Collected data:
##########

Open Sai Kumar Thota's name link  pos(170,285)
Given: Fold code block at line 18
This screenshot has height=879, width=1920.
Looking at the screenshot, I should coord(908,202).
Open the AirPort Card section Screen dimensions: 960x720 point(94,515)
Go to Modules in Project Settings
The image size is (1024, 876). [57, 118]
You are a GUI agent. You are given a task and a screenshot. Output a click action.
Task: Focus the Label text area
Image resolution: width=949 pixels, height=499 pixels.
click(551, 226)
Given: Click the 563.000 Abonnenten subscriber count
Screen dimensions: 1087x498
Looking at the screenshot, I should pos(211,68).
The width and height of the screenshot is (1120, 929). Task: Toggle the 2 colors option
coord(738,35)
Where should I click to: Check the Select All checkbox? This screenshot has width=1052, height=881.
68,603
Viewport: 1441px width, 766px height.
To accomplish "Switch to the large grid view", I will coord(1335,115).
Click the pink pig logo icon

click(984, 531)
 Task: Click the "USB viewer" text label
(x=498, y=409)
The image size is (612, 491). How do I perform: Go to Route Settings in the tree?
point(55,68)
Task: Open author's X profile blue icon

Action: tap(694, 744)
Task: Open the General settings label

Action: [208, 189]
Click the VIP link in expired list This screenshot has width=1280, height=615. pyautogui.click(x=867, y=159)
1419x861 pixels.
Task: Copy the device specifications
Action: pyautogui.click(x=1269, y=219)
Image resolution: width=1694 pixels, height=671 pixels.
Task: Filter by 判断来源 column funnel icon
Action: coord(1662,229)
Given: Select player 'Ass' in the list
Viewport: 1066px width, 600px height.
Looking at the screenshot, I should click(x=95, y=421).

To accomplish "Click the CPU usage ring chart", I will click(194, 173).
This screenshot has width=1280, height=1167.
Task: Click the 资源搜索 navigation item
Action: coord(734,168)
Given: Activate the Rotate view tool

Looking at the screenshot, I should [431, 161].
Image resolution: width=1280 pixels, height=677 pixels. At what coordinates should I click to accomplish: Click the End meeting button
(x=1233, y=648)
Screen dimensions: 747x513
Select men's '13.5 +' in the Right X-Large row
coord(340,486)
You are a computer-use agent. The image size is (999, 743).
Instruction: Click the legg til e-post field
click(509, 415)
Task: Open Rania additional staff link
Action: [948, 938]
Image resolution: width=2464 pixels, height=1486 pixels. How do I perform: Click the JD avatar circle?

##########

▶ [ACTION ITEM]
Copy every line where the word "agent" is present in the entries above.

▶ [RESULT]
You are a GUI agent. You are given a task and a screenshot. Output a click action.
You are a computer-use agent. The image size is (999, 743).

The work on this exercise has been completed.